= TRY IT =
For the listing below, return the line containing "You are a computer-use agent. The height", the line containing "Task: Select the On this date radio button", and all lines in between, exactly as written and nothing else.

= INPUT DATA =
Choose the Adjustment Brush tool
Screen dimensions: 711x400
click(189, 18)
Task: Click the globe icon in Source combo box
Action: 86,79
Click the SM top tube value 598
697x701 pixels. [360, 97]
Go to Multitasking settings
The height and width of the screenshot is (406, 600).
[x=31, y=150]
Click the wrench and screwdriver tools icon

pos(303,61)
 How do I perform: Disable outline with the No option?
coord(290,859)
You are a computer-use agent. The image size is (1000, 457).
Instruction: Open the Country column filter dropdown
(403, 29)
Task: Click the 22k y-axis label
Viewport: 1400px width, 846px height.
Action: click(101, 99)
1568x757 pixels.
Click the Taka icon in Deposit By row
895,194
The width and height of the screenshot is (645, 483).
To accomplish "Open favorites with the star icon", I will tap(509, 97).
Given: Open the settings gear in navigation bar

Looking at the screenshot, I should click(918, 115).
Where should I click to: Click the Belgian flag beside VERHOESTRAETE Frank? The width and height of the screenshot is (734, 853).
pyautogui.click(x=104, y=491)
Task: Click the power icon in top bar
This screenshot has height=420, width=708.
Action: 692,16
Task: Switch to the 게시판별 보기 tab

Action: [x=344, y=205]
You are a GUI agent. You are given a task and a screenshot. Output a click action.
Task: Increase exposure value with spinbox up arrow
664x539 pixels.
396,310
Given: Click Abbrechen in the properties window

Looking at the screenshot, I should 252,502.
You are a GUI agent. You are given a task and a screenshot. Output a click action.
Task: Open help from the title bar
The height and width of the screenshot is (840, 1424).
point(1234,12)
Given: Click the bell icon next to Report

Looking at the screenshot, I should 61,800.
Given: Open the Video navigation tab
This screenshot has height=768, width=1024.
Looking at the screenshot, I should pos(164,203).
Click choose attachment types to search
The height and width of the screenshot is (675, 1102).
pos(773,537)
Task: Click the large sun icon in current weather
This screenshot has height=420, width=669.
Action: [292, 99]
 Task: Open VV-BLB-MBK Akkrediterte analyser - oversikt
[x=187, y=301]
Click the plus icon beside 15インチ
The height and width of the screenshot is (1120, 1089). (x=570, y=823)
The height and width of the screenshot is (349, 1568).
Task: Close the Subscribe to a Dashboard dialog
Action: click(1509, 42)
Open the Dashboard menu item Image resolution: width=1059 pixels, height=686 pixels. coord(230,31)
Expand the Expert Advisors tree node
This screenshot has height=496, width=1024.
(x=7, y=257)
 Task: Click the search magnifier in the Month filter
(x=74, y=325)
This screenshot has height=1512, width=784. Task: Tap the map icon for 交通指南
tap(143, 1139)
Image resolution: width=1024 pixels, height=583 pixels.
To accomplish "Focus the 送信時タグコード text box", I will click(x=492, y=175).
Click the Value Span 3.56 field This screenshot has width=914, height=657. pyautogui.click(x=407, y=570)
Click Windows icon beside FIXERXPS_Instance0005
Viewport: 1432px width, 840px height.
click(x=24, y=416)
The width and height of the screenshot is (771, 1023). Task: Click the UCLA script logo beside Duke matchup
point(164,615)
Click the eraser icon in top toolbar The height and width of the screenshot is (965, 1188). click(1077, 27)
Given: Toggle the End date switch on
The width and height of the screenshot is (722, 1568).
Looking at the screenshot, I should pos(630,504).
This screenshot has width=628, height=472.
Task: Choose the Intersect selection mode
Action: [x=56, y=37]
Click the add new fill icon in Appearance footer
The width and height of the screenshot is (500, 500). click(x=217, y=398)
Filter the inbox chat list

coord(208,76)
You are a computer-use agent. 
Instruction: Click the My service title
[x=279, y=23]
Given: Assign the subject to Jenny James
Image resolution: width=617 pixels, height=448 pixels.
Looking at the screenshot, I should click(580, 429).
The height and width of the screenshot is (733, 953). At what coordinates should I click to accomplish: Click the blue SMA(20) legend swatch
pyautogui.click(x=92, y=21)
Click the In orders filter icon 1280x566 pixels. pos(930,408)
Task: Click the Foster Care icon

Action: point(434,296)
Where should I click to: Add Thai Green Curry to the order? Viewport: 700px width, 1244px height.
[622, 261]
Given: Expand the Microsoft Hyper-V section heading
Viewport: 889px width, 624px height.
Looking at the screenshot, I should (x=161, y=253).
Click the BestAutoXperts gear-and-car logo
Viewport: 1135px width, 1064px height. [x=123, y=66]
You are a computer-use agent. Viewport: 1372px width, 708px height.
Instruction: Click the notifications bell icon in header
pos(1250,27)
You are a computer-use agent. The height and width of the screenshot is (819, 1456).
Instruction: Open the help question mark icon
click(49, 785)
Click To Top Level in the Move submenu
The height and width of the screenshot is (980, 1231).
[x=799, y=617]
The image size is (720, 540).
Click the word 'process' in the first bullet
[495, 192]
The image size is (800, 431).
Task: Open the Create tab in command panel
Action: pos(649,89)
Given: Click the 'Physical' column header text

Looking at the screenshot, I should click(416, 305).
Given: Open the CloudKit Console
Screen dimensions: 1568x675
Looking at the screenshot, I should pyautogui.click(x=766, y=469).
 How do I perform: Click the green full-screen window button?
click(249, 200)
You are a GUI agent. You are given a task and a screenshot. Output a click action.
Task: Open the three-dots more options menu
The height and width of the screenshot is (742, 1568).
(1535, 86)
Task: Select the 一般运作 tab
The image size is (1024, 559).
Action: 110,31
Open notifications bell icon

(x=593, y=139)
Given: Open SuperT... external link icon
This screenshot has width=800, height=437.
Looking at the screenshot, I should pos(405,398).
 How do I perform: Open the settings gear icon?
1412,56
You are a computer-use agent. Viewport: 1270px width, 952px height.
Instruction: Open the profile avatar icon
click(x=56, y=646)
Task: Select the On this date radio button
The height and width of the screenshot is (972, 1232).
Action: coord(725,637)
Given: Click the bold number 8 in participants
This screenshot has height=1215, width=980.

= EXERCISE RESPONSE =
You are a computer-use agent. The height and width of the screenshot is (819, 1456).
Instruction: Open the help question mark icon
click(49, 785)
Click To Top Level in the Move submenu
The height and width of the screenshot is (980, 1231).
[x=799, y=617]
The image size is (720, 540).
Click the word 'process' in the first bullet
[495, 192]
The image size is (800, 431).
Task: Open the Create tab in command panel
Action: pos(649,89)
Given: Click the 'Physical' column header text

Looking at the screenshot, I should click(416, 305).
Given: Open the CloudKit Console
Screen dimensions: 1568x675
Looking at the screenshot, I should pyautogui.click(x=766, y=469).
 How do I perform: Click the green full-screen window button?
click(249, 200)
You are a GUI agent. You are given a task and a screenshot. Output a click action.
Task: Open the three-dots more options menu
The height and width of the screenshot is (742, 1568).
(1535, 86)
Task: Select the 一般运作 tab
The image size is (1024, 559).
Action: 110,31
Open notifications bell icon

(x=593, y=139)
Given: Open SuperT... external link icon
This screenshot has width=800, height=437.
Looking at the screenshot, I should pos(405,398).
 How do I perform: Open the settings gear icon?
1412,56
You are a computer-use agent. Viewport: 1270px width, 952px height.
Instruction: Open the profile avatar icon
click(x=56, y=646)
Task: Select the On this date radio button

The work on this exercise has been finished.